- **Source document**:
▼

How did our Lord view the written oracles of God? How did He use God’s word while He lived among men for a third of a century? Since Jesus is our example (1 Pet. 2:21), we should allow His approach to Scripture to influence our approach.
Jesus recognized the true Old Testament canon. The word canon refers to a measuring rod; those books that are considered canonical are those which “measure up” to the characteristics of inspired writing. Our English Old Testaments today are comprised of 39 books. While several other books were circulated among the Jews, most frequently referred to as today as “the Apocrypha,” Jesus only recognized the material that comprises our 39 books as part of the canon. In Matthew 23:35, He said, in essence, from the beginning to end of the Old Testament, all the blood of the righteous would be required of that generation; thus, he delineated the ends of the Old Testament referring to Abel, the first martyr recorded in Genesis, to Zechariah son of Barachias, the last martyr mentioned in 2 Chronicles (the last book in the Jewish order of the Old Testament).
Jesus viewed the Old Testament as inspired and historically accurate. Instead of considering the first eleven chapters of Genesis as a fable, or reinterpreting the creation account in order to fit billions of years between creation and the coming of man, Jesus spoke of Adam and Eve in Mark 10:6 saying, “from the beginning of creation God made them male and female.” He considered the devil to be real, referring to him as “murderer from the beginning” and a “liar” (Jn. 8:44). The account of the days of Noah in Genesis 6 was a reality that he likened to the time when He would come (Lk. 17:26-27). Abraham (Jn. 8:56), Isaac and Jacob (Mt. 8:11) were historical figures in His mind. The demise of Lot’s wife, while laughed at by some today, was considered a real story with a sobering lesson by our Lord (Luke 17:32); moreover, that the cities of Sodom and Gomorrah were destroyed was an historical fact that Jesus used to show the reality of God’s final judgment (Matthew 10:15). Jesus believed that God really spoke to Moses through a burning bush (Mk. 12:26), that Moses made the bronze serpent and lifted it up for Israel to be cured (Jn. 3:14), and that Moses received God’s commands and wrote the law (Mt. 8:4; Mk. 10:3;Lk. 24:44; Jn. 5:46; et. al.); should we not believe the same?

▲

- **Activities**:
1. From the passage on Jesus and the Old Testament, list each thing Jesus is said to have believed about Moses, along with the Scripture references given for it.
2. Quote the passage on Jesus and the Old Testament word for word, starting with "Jesus recognized the" and going on through "the Old Testament).".
The data that follows comes from a separate source and is unrelated to the passage.

- **Supplied data**:
▼

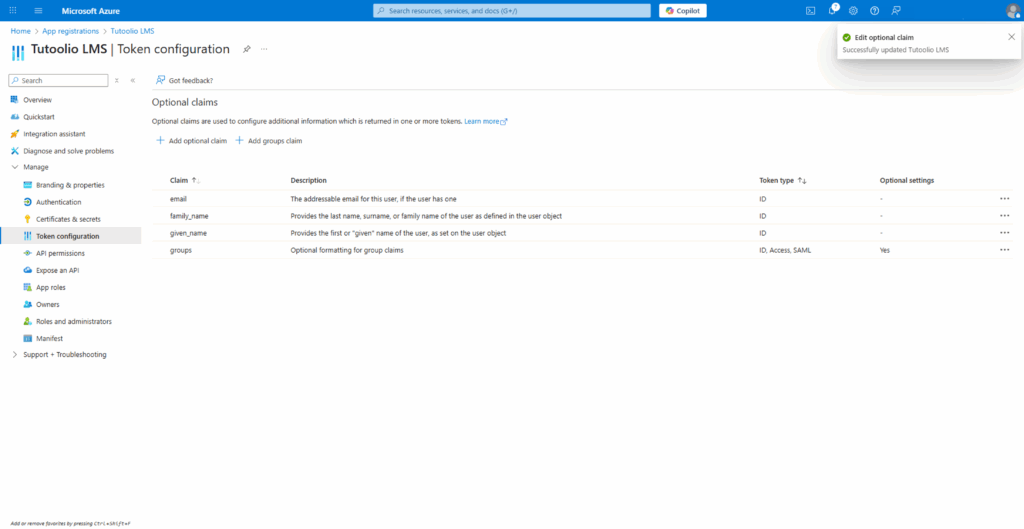This screenshot has width=1024, height=529.
Task: Click the top search resources field
Action: click(510, 10)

▲

- **Answers given**:
1.
- God really spoke to Moses through a burning bush (Mk. 12:26).
- Moses made the bronze serpent and lifted it up for Israel to be cured (Jn. 3:14).
- Moses received God's commands and wrote the law (Mt. 8:4; Mk. 10:3; Lk. 24:44; Jn. 5:46; et. al.).

2.
Jesus recognized the true Old Testament canon. The word canon refers to a measuring rod; those books that are considered canonical are those which “measure up” to the characteristics of inspired writing. Our English Old Testaments today are comprised of 39 books. While several other books were circulated among the Jews, most frequently referred to as today as “the Apocrypha,” Jesus only recognized the material that comprises our 39 books as part of the canon. In Matthew 23:35, He said, in essence, from the beginning to end of the Old Testament, all the blood of the righteous would be required of that generation; thus, he delineated the ends of the Old Testament referring to Abel, the first martyr recorded in Genesis, to Zechariah son of Barachias, the last martyr mentioned in 2 Chronicles (the last book in the Jewish order of the Old Testament).